** Listed records follows **

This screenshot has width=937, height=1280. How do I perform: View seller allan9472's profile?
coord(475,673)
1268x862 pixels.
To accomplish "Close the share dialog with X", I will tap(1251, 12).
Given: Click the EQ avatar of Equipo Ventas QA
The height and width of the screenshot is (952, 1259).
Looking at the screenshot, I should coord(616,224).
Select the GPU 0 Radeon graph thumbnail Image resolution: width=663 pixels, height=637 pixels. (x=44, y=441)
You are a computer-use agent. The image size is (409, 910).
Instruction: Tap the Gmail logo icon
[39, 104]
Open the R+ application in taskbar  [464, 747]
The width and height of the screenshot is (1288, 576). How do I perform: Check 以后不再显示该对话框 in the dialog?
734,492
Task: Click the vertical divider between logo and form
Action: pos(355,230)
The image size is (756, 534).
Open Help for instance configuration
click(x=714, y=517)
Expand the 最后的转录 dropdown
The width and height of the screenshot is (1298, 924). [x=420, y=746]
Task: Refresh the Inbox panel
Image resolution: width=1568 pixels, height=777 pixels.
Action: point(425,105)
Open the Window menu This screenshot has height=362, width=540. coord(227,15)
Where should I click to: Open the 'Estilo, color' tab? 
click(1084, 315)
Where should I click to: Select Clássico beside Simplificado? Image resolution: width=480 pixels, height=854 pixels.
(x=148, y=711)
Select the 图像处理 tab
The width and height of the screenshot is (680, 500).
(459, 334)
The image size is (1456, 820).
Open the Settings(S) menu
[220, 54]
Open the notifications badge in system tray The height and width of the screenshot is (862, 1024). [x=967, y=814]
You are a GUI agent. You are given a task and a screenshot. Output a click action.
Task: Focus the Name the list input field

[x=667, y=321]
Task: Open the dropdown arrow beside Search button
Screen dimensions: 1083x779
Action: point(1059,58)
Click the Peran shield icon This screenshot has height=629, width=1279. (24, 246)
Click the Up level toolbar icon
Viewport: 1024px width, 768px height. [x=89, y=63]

** End of Listed records **

* Exercise details *
Transcribe, exactly and without additions, the lines of the records above, beginning with the line that contains "Where should I click to: Select" and ending with the line that contains "The image size is (1456, 820).", both included.

* Exercise result *
Where should I click to: Select Clássico beside Simplificado? Image resolution: width=480 pixels, height=854 pixels.
(x=148, y=711)
Select the 图像处理 tab
The width and height of the screenshot is (680, 500).
(459, 334)
The image size is (1456, 820).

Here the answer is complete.